The platform establishes a new G3.5 layer, an Ethernet-attached flash tier optimized specifically for KV cache. This tier acts as the agentic long‑term memory of the AI infrastructure pod that is large enough to hold shared, evolving context for many agents simultaneously, but also close enough for the context to be pre‑staged frequently back into GPU and host memory without stalling decode. 

It provides petabytes of shared capacity per GPU pod, allowing long‑context workloads to retain history after eviction from HBM and DRAM. The history is stored in a lower‑power, flash‑based tier that extends the GPU and host memory hierarchy. The G3.5 tier delivers massive aggregate bandwidth with better efficiency than classic shared storage. This transforms KV cache into a shared, high‑bandwidth resource that orchestrators can coordinate across agents and services without rematerializing it independently on each node.

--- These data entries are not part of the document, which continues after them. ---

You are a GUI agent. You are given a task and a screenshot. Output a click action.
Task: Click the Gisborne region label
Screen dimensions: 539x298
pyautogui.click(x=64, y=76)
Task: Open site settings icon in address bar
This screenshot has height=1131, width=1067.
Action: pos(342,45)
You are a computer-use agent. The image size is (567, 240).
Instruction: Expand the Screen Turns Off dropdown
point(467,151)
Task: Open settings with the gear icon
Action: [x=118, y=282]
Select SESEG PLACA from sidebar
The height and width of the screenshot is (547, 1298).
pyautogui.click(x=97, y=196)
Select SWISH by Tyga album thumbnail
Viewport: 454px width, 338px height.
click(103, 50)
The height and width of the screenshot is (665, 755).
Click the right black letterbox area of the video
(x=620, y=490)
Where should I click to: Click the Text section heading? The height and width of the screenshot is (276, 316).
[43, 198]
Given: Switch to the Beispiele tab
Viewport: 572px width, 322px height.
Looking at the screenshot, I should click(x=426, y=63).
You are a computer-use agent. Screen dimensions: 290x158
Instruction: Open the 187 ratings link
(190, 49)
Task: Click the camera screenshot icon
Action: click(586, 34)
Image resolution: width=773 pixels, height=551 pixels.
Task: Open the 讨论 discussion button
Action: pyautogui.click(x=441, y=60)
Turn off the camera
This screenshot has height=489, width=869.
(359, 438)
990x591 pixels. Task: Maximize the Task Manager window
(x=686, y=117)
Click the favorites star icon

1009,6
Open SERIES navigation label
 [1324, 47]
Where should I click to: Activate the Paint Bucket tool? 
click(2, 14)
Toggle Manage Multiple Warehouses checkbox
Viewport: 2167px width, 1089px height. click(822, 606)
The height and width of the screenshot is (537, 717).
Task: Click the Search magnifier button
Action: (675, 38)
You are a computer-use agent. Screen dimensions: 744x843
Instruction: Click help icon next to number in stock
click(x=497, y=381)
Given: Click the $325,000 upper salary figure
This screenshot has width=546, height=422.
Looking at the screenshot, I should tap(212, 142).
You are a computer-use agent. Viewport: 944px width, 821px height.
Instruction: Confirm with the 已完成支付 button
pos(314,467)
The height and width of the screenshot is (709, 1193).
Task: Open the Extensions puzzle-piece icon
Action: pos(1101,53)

With a large portion of latency-sensitive, ephemeral KV cache now served from the G3.5 tier, durable G4 object and file storage can be reserved for what truly needs to persist over time. This includes inactive multiturn KV state, query history, logs, and other artifacts of multiturn inference that may be recalled in later sessions.

This reduces capacity and bandwidth pressure on G4 while still preserving application-level history where it matters. As inference scale increases, G1–G3 KV capacity grows with the number of GPUs but remains too small to cover all KV needs. ICMS fills this missing KV capacity between G1–G3 and G4.   

Inference frameworks like NVIDIA Dynamo use their KV block managers together with NVIDIA Inference Transfer Library (NIXL) to orchestrate how inference context moves between memory and storage tiers, using ICMS as the context memory layer for KV cache. KV managers in these frameworks prestage KV blocks, bringing them from ICMS into G2 or G1 memory ahead of the decode phase. 

This reliable prestaging, backed by the higher bandwidth and better power efficiency of ICMS compared to traditional storage, is designed to minimize stalls and reduce idle time, enabling up to 5x higher sustained TPS for long-context and agentic workloads. When combined with the NVIDIA BlueField-4 processor running the KV I/O plane, the system efficiently terminates NVMe-oF and object/RDMA protocols.

Figure 2 shows how ICMS fits into the NVIDIA Rubin platform and AI factory stack. 

A layered diagram showing ICMS in the NVIDIA Rubin platform, from the inference pool with Dynamo, NIXL, and KV cache management, through Grove orchestration and Rubin compute nodes with KV$ tiering across memory tiers, down to Spectrum-X connected BlueField-4 ICMS nodes built on SSDs.
Figure 2. NVIDIA Inference Context Memory Storage architecture within the NVIDIA Rubin platform, from inference pool to BlueField-4 ICMS target nodes

At the inference layer, NVIDIA Dynamo and NIXL manage prefill, decode, and KV cache while coordinating access to shared context. Under that, a topology-aware orchestration layer using NVIDIA Grove places workloads across racks with awareness of KV locality so workloads can continue to reuse context even as they move between nodes. 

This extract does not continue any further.